A member who represents a district has a responsibility to serve the people in that district, and is therefore in a difficult position if a mayor says,"You want that playground for the kids, then you vote my way on this bill turning that office building into parking lots." That leverage doesn't work on a council member who isn't responsible for bringing home playgrounds.
The Council President's job was particularly important in the Kenefick reconfiguration of Buffalo's government because the Council President would be a continuing position representing a city-wide constituency that could at least partially balance the mayor's position. At best, the two would work together and potentiate one another's offices; at least one could put a partial check on excesses by the other; at worst, both would be equally corrupt. So far as I know, only the third of those conditions has never happened in Buffalo.
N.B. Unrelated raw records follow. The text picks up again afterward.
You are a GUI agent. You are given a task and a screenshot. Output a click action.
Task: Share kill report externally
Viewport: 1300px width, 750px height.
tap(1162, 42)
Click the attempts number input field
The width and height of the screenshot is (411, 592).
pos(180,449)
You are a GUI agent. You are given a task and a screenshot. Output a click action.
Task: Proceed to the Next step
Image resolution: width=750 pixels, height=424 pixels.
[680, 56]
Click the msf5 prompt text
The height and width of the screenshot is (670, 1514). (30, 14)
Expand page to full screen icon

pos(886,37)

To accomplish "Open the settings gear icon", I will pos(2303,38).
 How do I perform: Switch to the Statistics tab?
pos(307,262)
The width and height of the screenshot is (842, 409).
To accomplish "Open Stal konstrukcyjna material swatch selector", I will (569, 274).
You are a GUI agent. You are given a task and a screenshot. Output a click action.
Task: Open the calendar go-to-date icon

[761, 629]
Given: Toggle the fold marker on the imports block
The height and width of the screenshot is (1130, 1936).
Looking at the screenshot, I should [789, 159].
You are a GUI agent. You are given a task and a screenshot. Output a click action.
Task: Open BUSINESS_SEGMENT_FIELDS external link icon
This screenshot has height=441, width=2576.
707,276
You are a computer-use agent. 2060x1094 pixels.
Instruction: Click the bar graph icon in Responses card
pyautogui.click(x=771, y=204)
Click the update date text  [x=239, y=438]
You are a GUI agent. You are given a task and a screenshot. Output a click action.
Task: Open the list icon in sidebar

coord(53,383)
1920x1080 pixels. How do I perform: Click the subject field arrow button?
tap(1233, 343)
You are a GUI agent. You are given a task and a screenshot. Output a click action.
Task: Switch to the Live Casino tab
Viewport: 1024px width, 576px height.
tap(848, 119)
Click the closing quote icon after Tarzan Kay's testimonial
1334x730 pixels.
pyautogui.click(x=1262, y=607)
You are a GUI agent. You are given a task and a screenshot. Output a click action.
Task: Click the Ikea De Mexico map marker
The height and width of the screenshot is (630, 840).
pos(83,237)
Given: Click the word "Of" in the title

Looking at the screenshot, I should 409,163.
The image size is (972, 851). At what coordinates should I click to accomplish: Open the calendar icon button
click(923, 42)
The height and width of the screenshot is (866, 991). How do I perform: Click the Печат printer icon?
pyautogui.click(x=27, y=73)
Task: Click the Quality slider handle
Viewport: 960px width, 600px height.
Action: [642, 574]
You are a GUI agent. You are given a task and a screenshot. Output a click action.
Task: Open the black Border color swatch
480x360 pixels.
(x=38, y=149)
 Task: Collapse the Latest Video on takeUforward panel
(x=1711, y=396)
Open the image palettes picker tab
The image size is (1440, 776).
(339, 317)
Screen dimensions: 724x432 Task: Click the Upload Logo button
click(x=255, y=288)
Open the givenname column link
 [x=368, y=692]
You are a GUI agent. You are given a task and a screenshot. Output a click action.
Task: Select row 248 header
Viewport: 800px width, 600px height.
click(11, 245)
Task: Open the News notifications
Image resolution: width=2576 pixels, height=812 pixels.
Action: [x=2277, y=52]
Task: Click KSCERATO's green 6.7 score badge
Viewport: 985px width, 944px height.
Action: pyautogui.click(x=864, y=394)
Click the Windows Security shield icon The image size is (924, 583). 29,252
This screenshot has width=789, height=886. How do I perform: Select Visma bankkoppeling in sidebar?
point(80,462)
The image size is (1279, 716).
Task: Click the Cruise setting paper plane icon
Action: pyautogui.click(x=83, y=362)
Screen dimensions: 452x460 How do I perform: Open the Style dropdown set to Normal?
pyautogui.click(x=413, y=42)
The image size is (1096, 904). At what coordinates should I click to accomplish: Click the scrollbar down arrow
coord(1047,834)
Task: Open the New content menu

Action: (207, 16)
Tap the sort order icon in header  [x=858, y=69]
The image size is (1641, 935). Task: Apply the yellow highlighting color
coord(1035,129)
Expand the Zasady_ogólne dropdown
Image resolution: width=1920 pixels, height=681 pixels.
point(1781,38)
Proposition One abolishes the position of Common Council President and the other three at-large seats. It thereby destroys any strong voice in city government other than the mayor's. The comptroller can check on improper spending of city money, but not on bad policy or harmful cronyism. Only the independently-elected Common Council President can do that.
Does the system work perfectly? Of course not. But we should differentiate a faulty system and human imperfection. If the system is faulty, then the system should of course be changed; if individuals aren't doing the job correctly, then we should elect other individuals who will. It's madness to mutilate the system because of dissatisfaction with an individual who is only a temporary occupant of an office. That's like demolishing a house because it needs new plumbing or paint.
Is there a viable alternative, some way to achieve economies in the Council without destroying the checks and balances the Kenefick Commission created 75 years ago?
Sure there is. The Citizens' Reapportionment Commission appointed by the Common Council and the mayor came up with a plan that would reduce the Council to eleven members by eliminating the city's most gerrymandered district and one of the at-large seats. The people of Buffalo were denied an opportunity to vote on that proposal because seven white members of the Common Council caucused and came up with an alternative plan that they rammed through.
Proposition One serves the interests of a small number of developers and corporations and politicians. It does not serve the people of Buffalo. It should be defeated at the polls and the people should be allowed to vote on the far more rational and fair plan developed by the Citizens' Reapportionment Commission.